Jakarta (AsiaNews) - Catholic educators, school administrators and experts all express serious concern about the recent government proposal to withdraw hundreds of government teachers from private schools, mostly Catholic. If this plan goes through, there will be serious consequences: the foundations need to quickly find new teachers and pay them at their own expense. This is likely to bring about the closure of many private Catholic schools in remote and poor areas. The students' families, in fact, would not be able to pay fees or for new teachers.

"The issue is crucial because the government plan affects private schools especially in remote areas." Says Fx Budijuwono Onggobawono, chief operating officer of the Catholic school of Saint John Tangerang (Java province), who explains: "Its impossible for any private school to replace a teacher suddenly. Moreover, another problem is their payment. " The State guarantees the public schools a financial aid package called Sekolah Operasional Bantuan. But private schools will get nothing, and the only source of funding for school activities comes from the parents of students.

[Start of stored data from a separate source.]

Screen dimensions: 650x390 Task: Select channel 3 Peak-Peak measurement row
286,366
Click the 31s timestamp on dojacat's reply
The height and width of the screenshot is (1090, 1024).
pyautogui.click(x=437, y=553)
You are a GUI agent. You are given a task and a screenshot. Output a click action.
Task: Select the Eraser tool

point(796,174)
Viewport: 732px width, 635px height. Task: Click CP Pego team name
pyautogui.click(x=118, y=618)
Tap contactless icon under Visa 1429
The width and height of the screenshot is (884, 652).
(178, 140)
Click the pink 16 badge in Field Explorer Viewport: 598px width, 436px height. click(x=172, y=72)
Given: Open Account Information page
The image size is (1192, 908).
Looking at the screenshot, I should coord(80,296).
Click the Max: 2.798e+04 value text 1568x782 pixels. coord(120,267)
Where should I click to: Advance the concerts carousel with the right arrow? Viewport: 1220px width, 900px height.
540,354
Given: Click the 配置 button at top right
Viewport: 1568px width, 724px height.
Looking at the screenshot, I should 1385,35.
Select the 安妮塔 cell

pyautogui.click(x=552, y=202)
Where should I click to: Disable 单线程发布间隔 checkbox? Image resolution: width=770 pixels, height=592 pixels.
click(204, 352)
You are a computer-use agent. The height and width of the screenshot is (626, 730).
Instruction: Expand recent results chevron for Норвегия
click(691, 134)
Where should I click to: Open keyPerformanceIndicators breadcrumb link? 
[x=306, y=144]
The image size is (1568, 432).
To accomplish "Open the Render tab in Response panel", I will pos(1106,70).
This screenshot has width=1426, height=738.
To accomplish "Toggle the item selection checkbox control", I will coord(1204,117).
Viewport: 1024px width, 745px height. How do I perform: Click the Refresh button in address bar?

Over the years, the Ministry of Education has practiced a policy of "lending" his teachers to private Catholic schools, as a form of funding private education. The Indonesian Constitution of 1945, provides that the State is responsible for the  education of citizens. In this spirit, the ministry had sent teachers on a mission to private schools, arranging for their salary as if they worked in government structures.

“This move goes against our Constitution," said Sulistiyo, head of the Association of Indonesian Teachers (Pgri) last week accusing the state of discriminating between public and private schools. And Iwan Hermawan, general secretary of the Independent Teachers' Association added: "If this plan goes ahead, it is certain that dozens of private schools will end up in bankruptcy, and will have to close."

An expert on Catholic education, who prefers to remain anonymous, told AsiaNews: "The main problem resides in the National Education Law, according to which the government is authorized to be responsible only for state schools. Therefore, an application needs to be made to change the law”.

Brother Frans Sugi, of the Catholic Pangudi Luhur Foundation, said: "At the moment we have not yet been informed in an official manner by the authorities on this sensitive issue. But if the proposal is implemented, we'll have to find 80 new teachers. " The foundation of Brother Sugi is managed by the brothers of the Fratris Immacolata Conceptionis (FIC), a prestigious Catholic congregation with more than 1,500 teachers spread across dozens of schools across the country.